= Society for Experimental Biology =

Learned scientific society

The Society for Experimental Biology is a learned society for animal, cell and plant biologists. It was founded in 1923 at Birkbeck College to "promote the art and science of experimental biology in all its branches". It aims to demonstrate the importance and impact of experimental biology research to the wider public and within the scientific community and to connect and support experimental biologists in their research and career development. The society has an international membership of approximately 1500, more than 20 scientific special interest groups and an outreach, education, and diversity (OED) group.

== Activities ==
The main activities of the society are the organisation and sponsorship of scientific meetings, the publication of relevant research, and the promotion of development of experimental biologists through education, communication, and career development programmes.

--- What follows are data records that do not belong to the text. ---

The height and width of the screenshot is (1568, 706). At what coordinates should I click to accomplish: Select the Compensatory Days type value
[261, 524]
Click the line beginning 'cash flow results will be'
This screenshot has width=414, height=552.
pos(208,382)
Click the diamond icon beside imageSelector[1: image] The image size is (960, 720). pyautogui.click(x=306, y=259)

The society organises one large meeting each year, plus a number of smaller meetings. The main meeting is held in the United Kingdom or continental Europe and has up to 1000 attendees, with three plenary lectures (the Bidder, Woolhouse, and Cell Plenary Lectures) and nine parallel sessions.

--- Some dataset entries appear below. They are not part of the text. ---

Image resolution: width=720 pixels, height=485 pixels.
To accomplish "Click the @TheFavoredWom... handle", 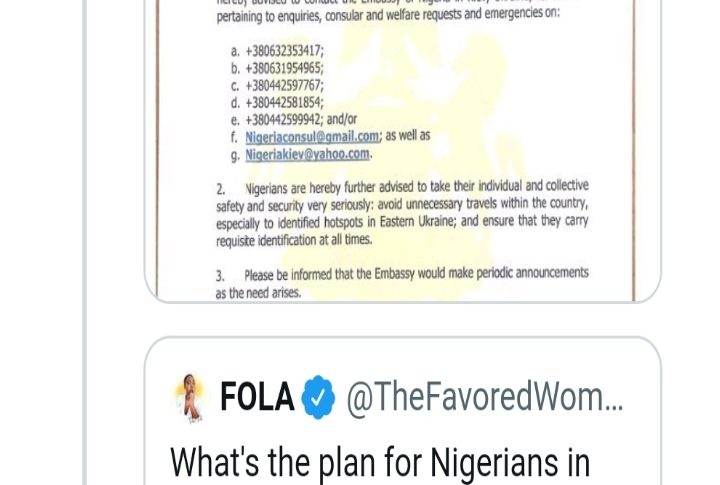I will [x=484, y=398].
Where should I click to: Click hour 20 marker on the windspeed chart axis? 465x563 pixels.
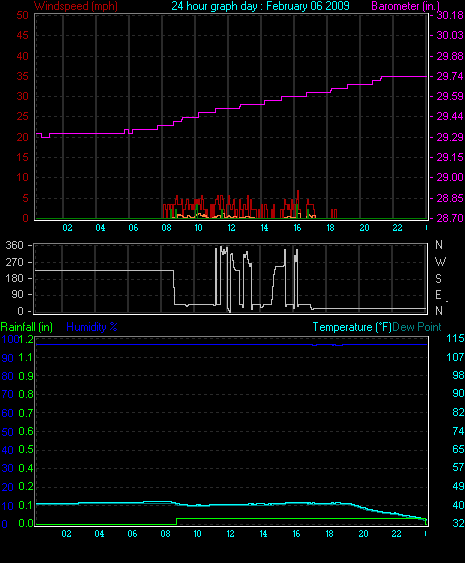coord(364,228)
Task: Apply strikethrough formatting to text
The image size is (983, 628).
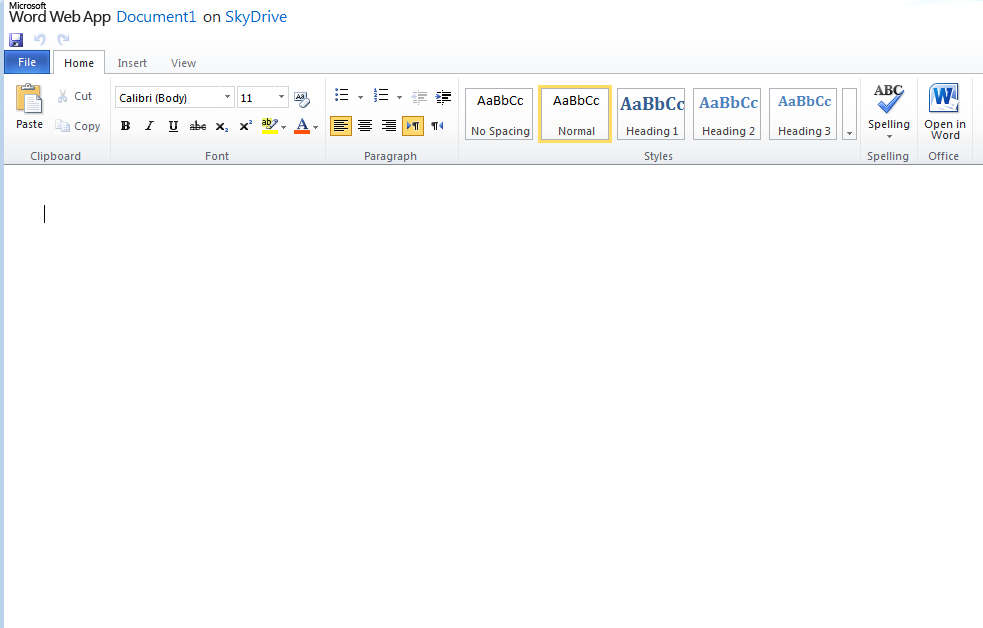Action: click(197, 126)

Its publications include five peer-reviewed scientific journals: the Journal of Experimental Botany published by Oxford University Press, The Plant Journal, published with Wiley-Blackwell, Plant Biotechnology Journal (co-owned with the Association of Applied Biologists and published by Wiley-Blackwell), Plant Direct, an open access journal published in collaboration with the American Society of Plant Biologists and Wiley, and an open access journal established in 2013, Conservation Physiology, published on behalf of the society by Oxford University Press.

The society is administered from its head office at Charles Darwin House in London, shared with the Royal Society of Biology, with an additional office in Lancaster which hosts the management team of the Journal of Experimental Botany and the society's Head of Education. It is funded through income from publications, investments, and member subscriptions. The freely available SEB Magazine has generally appeared in Spring and Autumn, since 2012.